Modern LLMs are decoder-only with a causal mask, but an embedding wants to see the whole text at once. The conversion un-masks attention to bidirectional, mean-pools token states into one vector, and contrastively fine-tunes, lifting the achievable quality ceiling by starting from a far stronger backbone.
nDCG @ size Citation: Schechter Vera et al., arXiv 2509.20354 (preprint, not peer-reviewed).
The capstone recipe: decoder-to-encoder conversion plus Matryoshka, GOR-style spread-out regularization, quantization-robustness, model souping, and distillation, topping MTEB in its size class.
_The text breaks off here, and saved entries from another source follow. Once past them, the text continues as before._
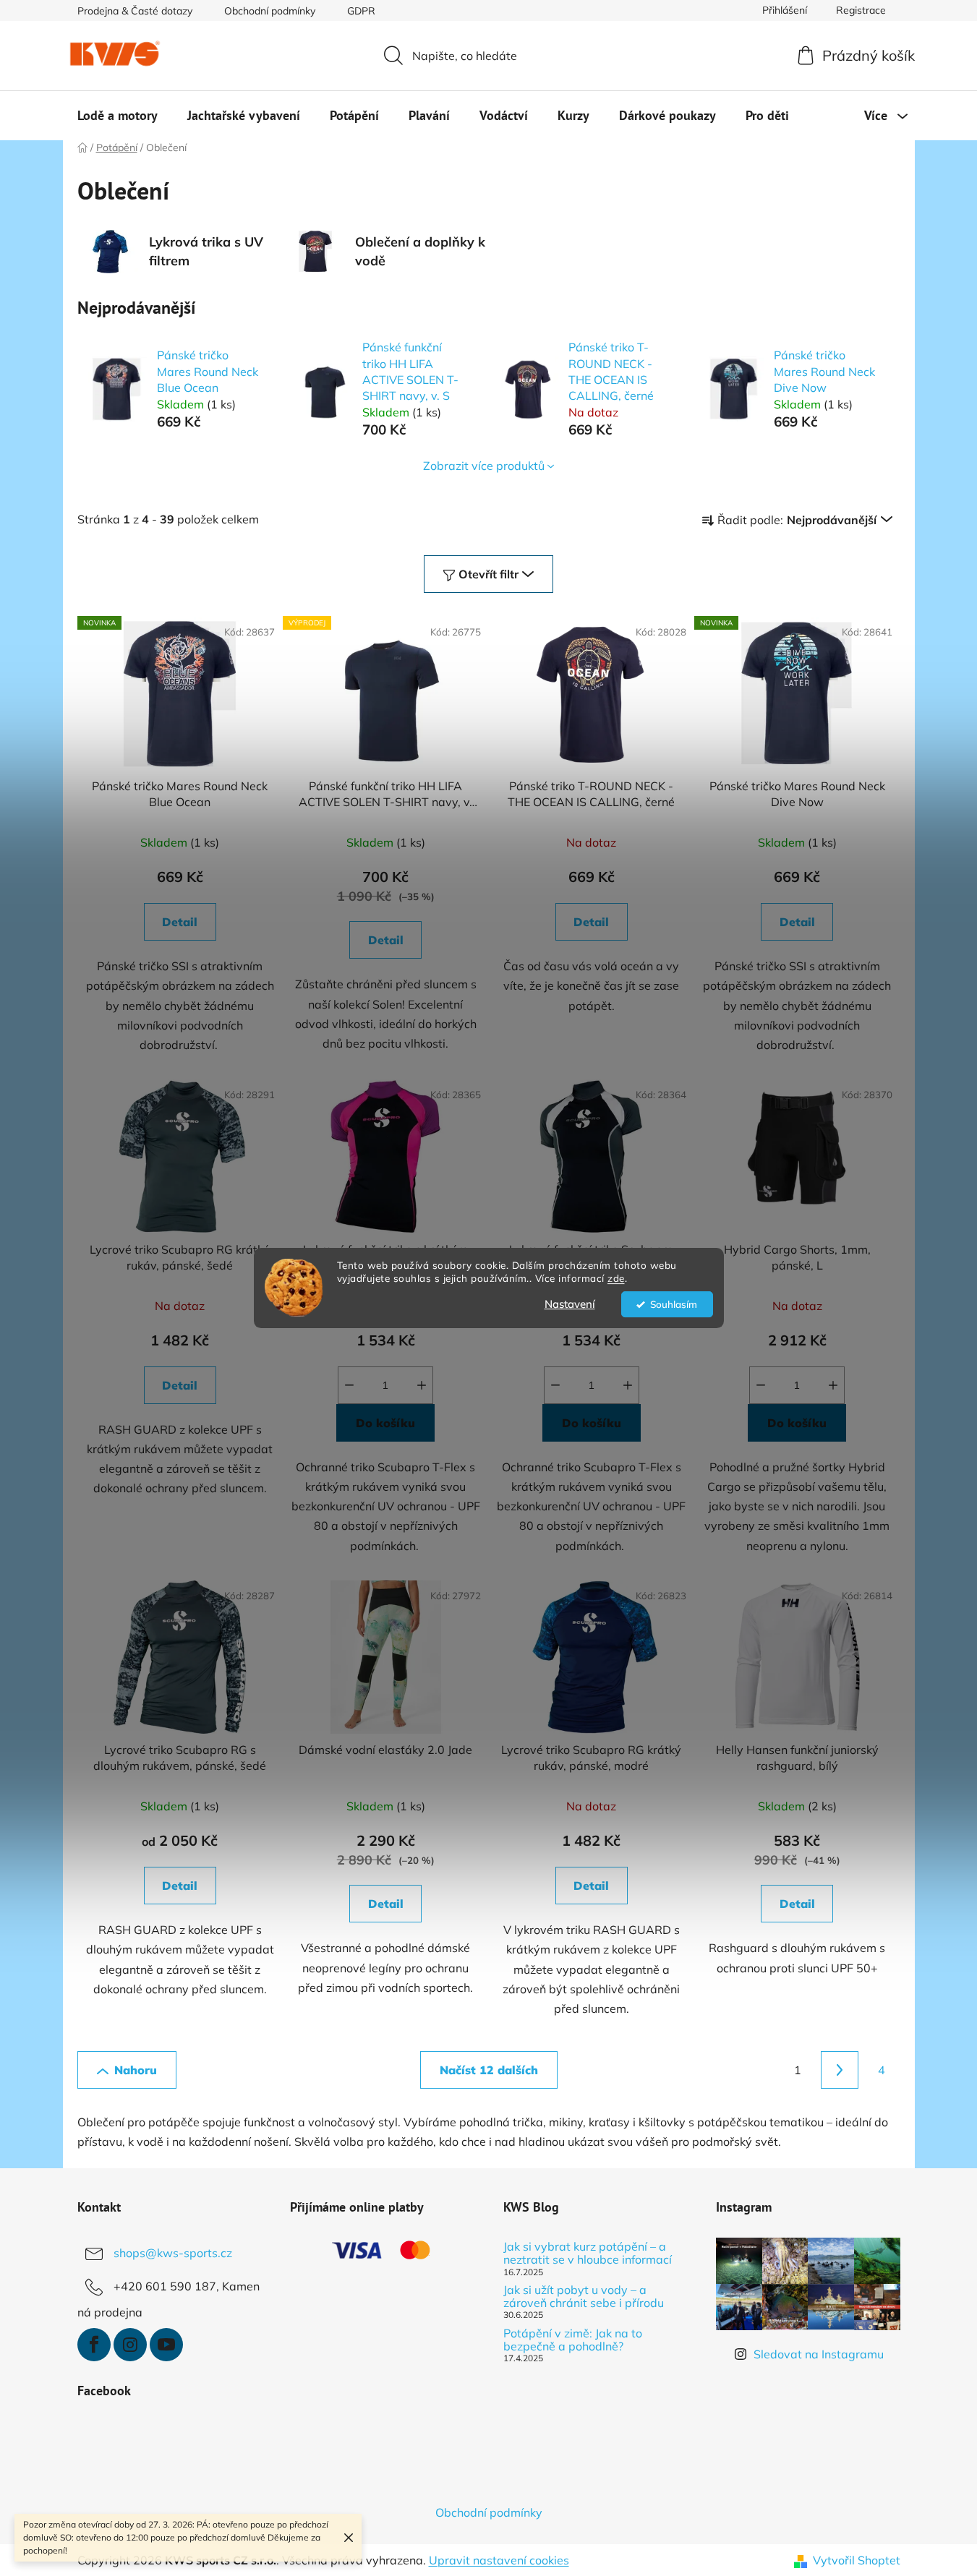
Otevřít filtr (488, 574)
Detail (179, 922)
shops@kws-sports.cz (173, 2253)
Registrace (861, 10)
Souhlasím (673, 1304)
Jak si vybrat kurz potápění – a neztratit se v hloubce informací (587, 2253)
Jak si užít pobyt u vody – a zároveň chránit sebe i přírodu (583, 2296)
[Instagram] (130, 2344)
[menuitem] (117, 115)
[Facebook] (94, 2344)
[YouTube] (166, 2344)
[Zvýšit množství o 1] (421, 1385)
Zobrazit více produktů (484, 465)
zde (616, 1278)
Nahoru (135, 2070)
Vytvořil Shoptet (856, 2560)
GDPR (361, 10)
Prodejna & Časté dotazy (134, 10)
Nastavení (570, 1304)
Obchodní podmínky (269, 10)
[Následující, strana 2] (839, 2070)
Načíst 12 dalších (489, 2070)
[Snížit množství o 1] (349, 1385)
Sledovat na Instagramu (819, 2354)
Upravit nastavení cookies (499, 2560)
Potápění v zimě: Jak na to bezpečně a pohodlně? (572, 2340)
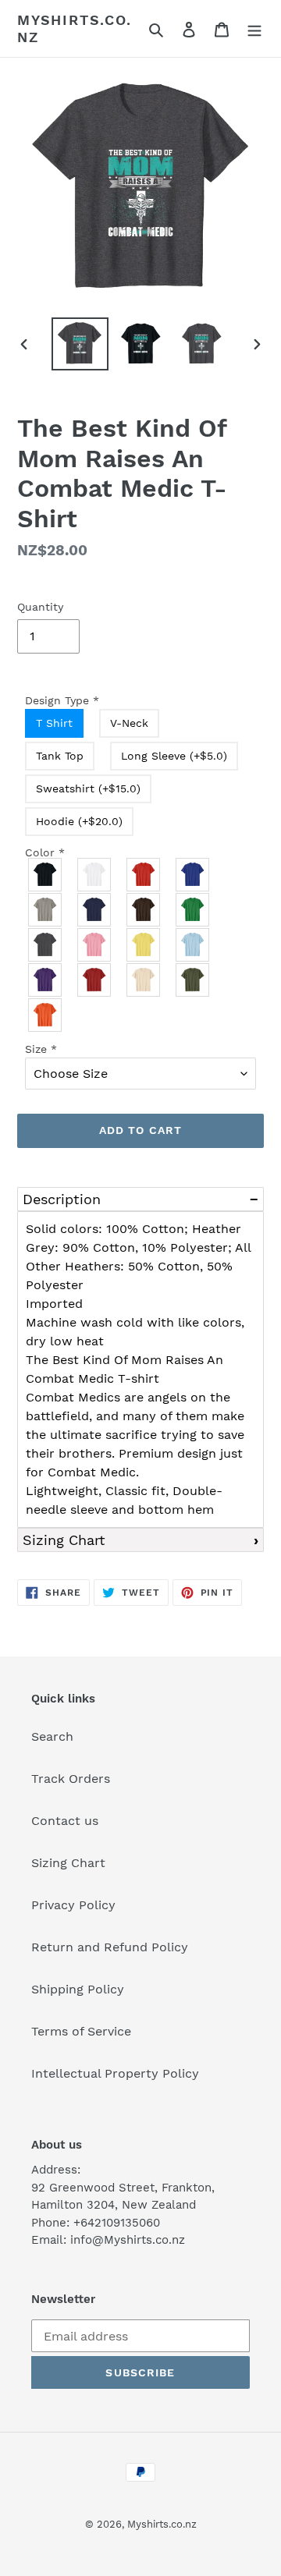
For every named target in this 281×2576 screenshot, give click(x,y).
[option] (79, 344)
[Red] (144, 874)
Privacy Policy (73, 1904)
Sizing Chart (64, 1540)
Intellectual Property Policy (115, 2073)
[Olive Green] (193, 980)
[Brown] (144, 909)
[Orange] (45, 1015)
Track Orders (70, 1778)
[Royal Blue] (193, 874)
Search (52, 1736)
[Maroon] (95, 980)
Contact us (64, 1820)
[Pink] (95, 944)
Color (45, 852)
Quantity (40, 607)
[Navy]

It stacks nearly every research lever above into one production model.
recall Citation: Xiao et al., arXiv 2309.07597 (preprint, not peer-reviewed).
A three-stage pipeline: masked-autoencoder pretraining, then approximately 100M consistency-filtered weak pairs with in-batch negatives, then labeled triplets with mined hard negatives and task instructions.
data quality → nDCG Citation: Wang et al., arXiv 2212.03533 (preprint, not peer-reviewed).
A vanilla BERT backbone trained on carefully consistency-filtered web pairs (CCPairs) beat embedding models with far more parameters, the canonical demonstration that data quality outweighs model scale.
nDCG (separation) Citation: Moreira et al., arXiv 2407.15831 (preprint, not peer-reviewed).
Productionizes positive-aware hard-negative mining at scale (the TopK-PercPos approximately 0.95 rule), which took NV-Retriever-v1 to the top of the MTEB/BEIR retrieval leaderboard.
latency / storage Citation: OpenAI, Cohere, Voyage (product documentation).
Commercial embedding APIs ship Matryoshka-truncatable vectors so callers trade dimension count for storage and latency without retraining, moving a research lever directly into a product knob.